* **Given request A**
In the space weather report below, condense the paragraph that opens with "The rocket deployed an array" into a shorter version that keeps its main facts.
* **Given request B**
From the space weather report below, return the passage word for word, beginning at the words "The rocket deployed" and stopping after "the launch team.".

By spaceweather.com, 02/22/2017
SOLAR WIND ADVISORY: Solar wind speeds are expected to increase later today or (more likely) tomorrow when Earth enters a fast-moving stream of solar wind. First contact could trigger a G1-class geomagnetic storm (60% chance, according to NOAA) and bright auroras around the Arctic Circle. Free: Aurora Alerts
AURORA ROCKET LAUNCH: Photographer Marketa Murray of Fairbanks had been waiting for the launch for 5 hours, and when she saw the distant glow of the rocket engines captured a perfectly-timed self-portrait:
“We tuned into the Poker Flat Research Range radio for a heads-up that the rocket was about to launch,” explains Murray. “The picture shows both stages of the Black Brant IX sounding rocket burning for the ionosphere.”
The rocket deployed an array of 5 payloads to sample plasmas and map electromagnetic fields in the auroral zone. The goal of the mission, named ISINGLASS (Ionospheric Structuring: In Situ and Groundbased Low Altitude Studies) is to understand how the visual appearance of the auroras correlates with the lights’ underlying particles and fields.
“Auroras can appear flame-like, but the movements are slower than that of a flame, and their structures can be more orderly,” says ISINGLASS principal investigator Dr. Kristina Lynch of Dartmouth College. “We are seeking to understand what structure in these visible signatures can tell us about the electrodynamics of processes higher up.”
Stay tuned for updates from the launch team.
SOLAR TORNADO OVER-ROTATES, EXPLODES: Yesterday, an explosion on the sun’s eastern limb hurled a twisted plume of debris more than 250,000 km above the solar surface. NASA’s orbiting Solar Dynamics Observatory recorded the blast:
An 8-hr movie recorded by extreme ultraviolet telescopes onboard the spacecraft shows what happened: A tornado of magnetized plasma became unstable when the twister twisted a bit too much. Magnetic fields crissed, crossed, and exploded in a process known as “magnetic re-connection.” The flying debris will not hit our planet; the blast was too far off the sun-Earth line.
AN UNUSUAL FLYBY: On Feb. 11th, green Comet 45P/Honda-Mrkos-Pajdusakova flew past our planet in one of the closest Earth-comet encounters of the Space Age. It was a disappointment, though, as the fizzling comet was too dim to see with the unaided eye. A week later, the comet executed a much more satisfying flyby–of two distant galaxies. Michael Jäger of Stixendorf, Austria, photographed the event on Feb. 18th:
Located 25 million light years away, these two galaxies have been nicknamed by astronomers “The Whale and the Hockey Stick.” The strange shape of the Hockey Stick is thought to result from a long-ago encounter with the Whale. No one can say exactly what happened. Probably the Whale’s gravity probably pulled a plume of star forming gas from the body of the other galaxy, transforming the starry disk into something akin to a bent stick. The official names of these star systems are NGC4656 and NGC4631.
More photos of this unusual flyby may be found in the Realtime Comet Photo Gallery. Enjoy!
All Sky Fireball Network
Every night, a network of NASA all-sky cameras scans the skies above the United States for meteoritic fireballs. Automated software maintained by NASA’s Meteoroid Environment Office calculates their orbits, velocity, penetration depth in Earth’s atmosphere and many other characteristics. Daily results are presented here on Spaceweather.com.

* **Provided material**
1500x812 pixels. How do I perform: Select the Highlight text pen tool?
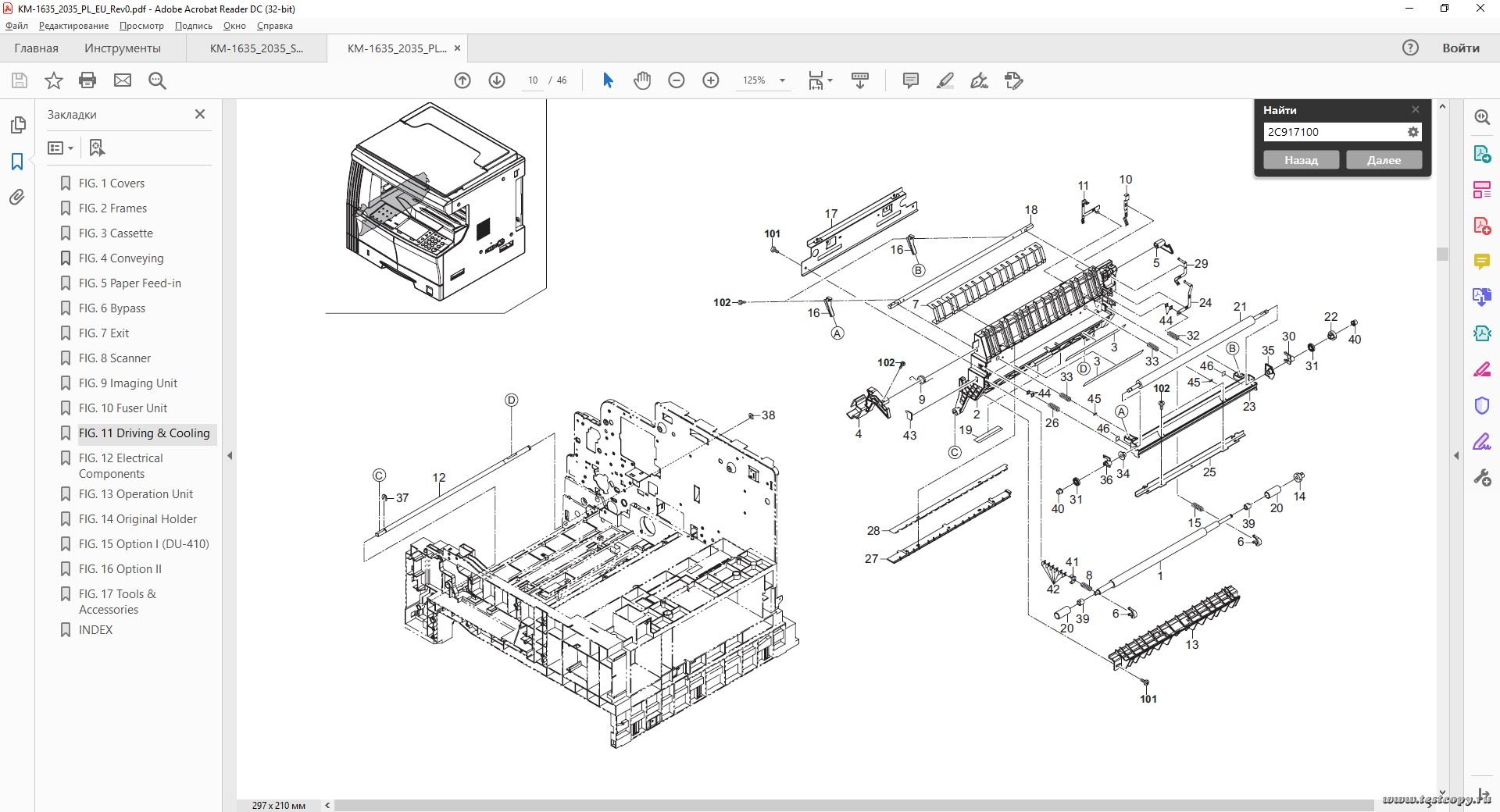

* **Full answer A**
The rocket released five payloads to sample plasmas and map electromagnetic fields in the auroral zone. Its mission, ISINGLASS (Ionospheric Structuring: In Situ and Groundbased Low Altitude Studies), seeks to learn how the visual appearance of auroras correlates with their underlying particles and fields.

* **Full answer B**
The rocket deployed an array of 5 payloads to sample plasmas and map electromagnetic fields in the auroral zone. The goal of the mission, named ISINGLASS (Ionospheric Structuring: In Situ and Groundbased Low Altitude Studies) is to understand how the visual appearance of the auroras correlates with the lights’ underlying particles and fields.
“Auroras can appear flame-like, but the movements are slower than that of a flame, and their structures can be more orderly,” says ISINGLASS principal investigator Dr. Kristina Lynch of Dartmouth College. “We are seeking to understand what structure in these visible signatures can tell us about the electrodynamics of processes higher up.”
Stay tuned for updates from the launch team.